Post by FiveSkandhas »

PadmaVonSamba wrote: Wed May 11, 2022 4:27 am
FiveSkandhas wrote: Tue May 10, 2022 10:12 pm This answer is a lot better than my semi-snarky "Well, if you have to ask..." would have been.
well, that would have been my snarky reply.

But I recall a teacher being asked this or a similar question (“how do you know when you’ve become enlightened?”). His answer was that, when you are sitting on your nice cushion in your nice meditation space, you can have all sorts of experiences like you are now awakened. But the test is how it pans out in everyday life.

And usually, for most people, they will know before the end of the day whether they are still trapped or not, because there are always things that make us lose our patience, or become angry or overly attached to temporary, conflicting emotions, or attached to desire for things we think will make us happy. Usually something will confront us, test us, and that’s the only way to really measure one’s practice.
If you really take to heart Master Dogen's dictum that there is no separation between practice and realization, the whole question falls apart as a kind of false dichotomy anyway, doesn't it? I mean, Master Dogen wasn't just flapping his gums or making some lofty statement only Zen ears can understand. I really take him at his word: before realization you practice, after realization you keep practicing, so from a purely practical point of view, why not just focus on practice and let realization take care of itself?

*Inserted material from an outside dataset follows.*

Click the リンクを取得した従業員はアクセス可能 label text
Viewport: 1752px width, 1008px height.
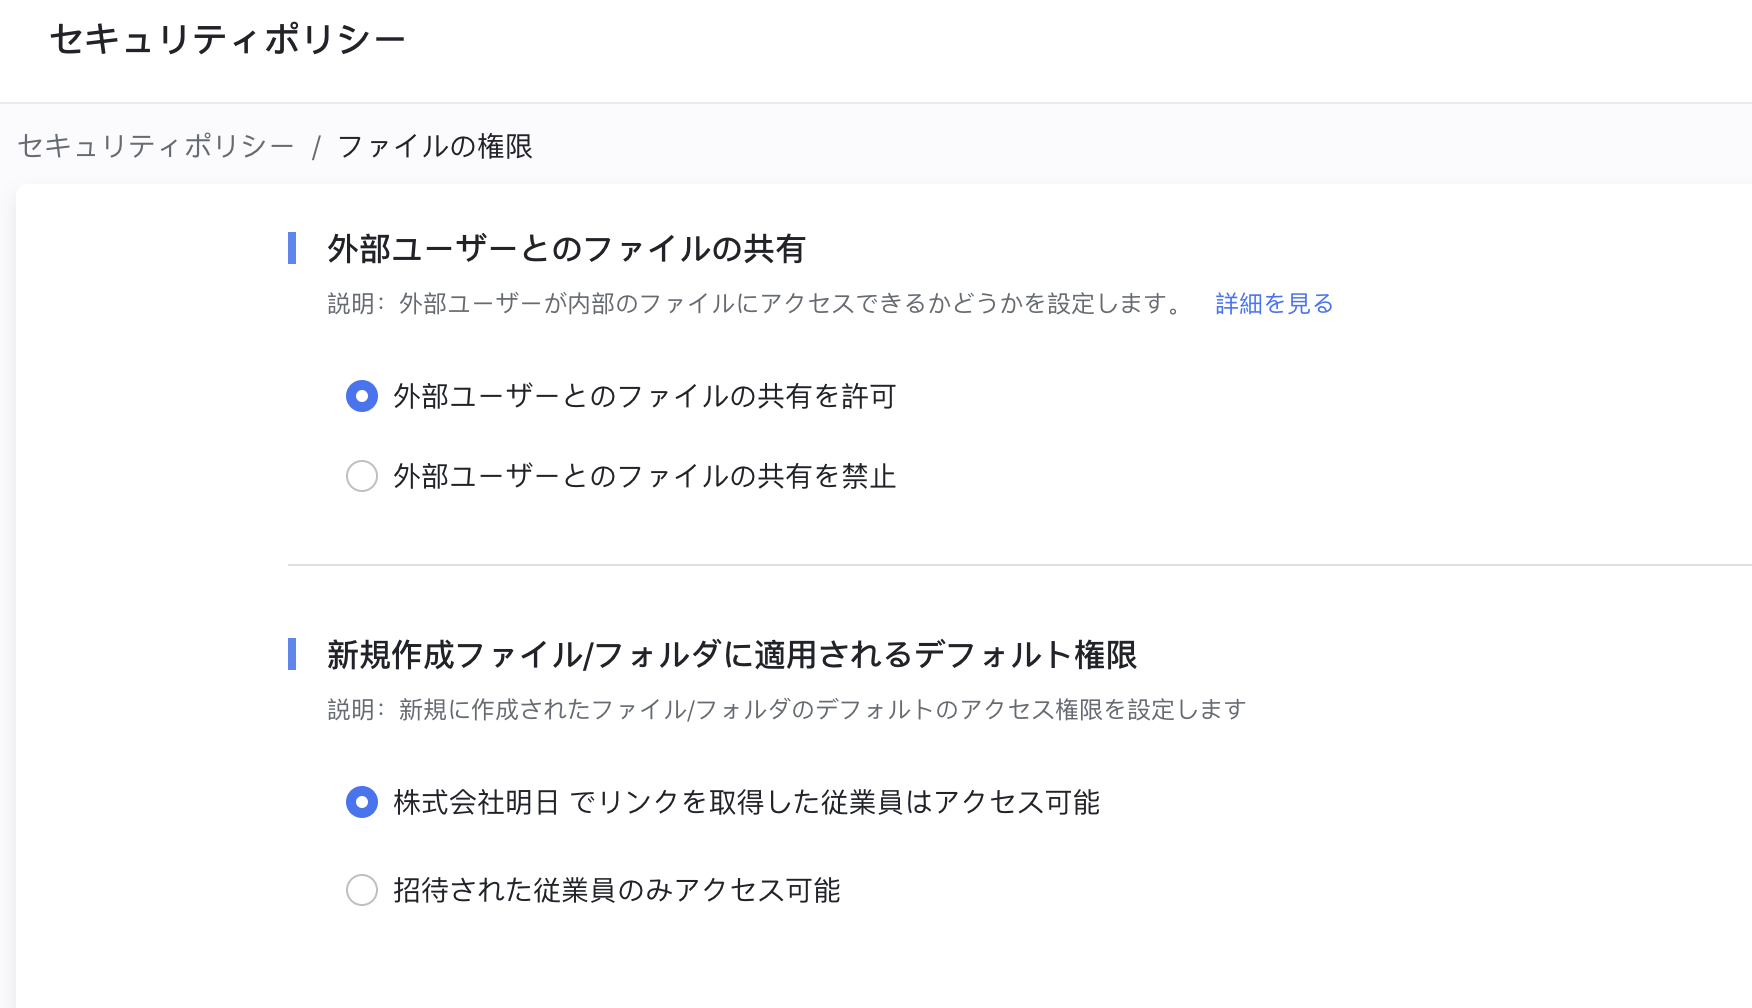[746, 803]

One doesn't have to be Soto or even Zen to take this advice to heart...didn't Nichiren say something to the effect that chanting the Daimoku in front of the Gohonzon was more and no less than enlightenment itself? What about Shinran and Ipppen collapsing time so the moment of faith (or chanting, depending on which Master you follow) is a moment of timelessness connection with Amida-sama and assurance of salvation? Shingon's Kukai-sama spoke of"Buddhahood in this very body" through ritual use of body speech and mind. The unity of path and fruition has been spoken of in various ways in Tibet, too has it not?

Just focus on practice and eventually something will happen. "It always already will have happened," right?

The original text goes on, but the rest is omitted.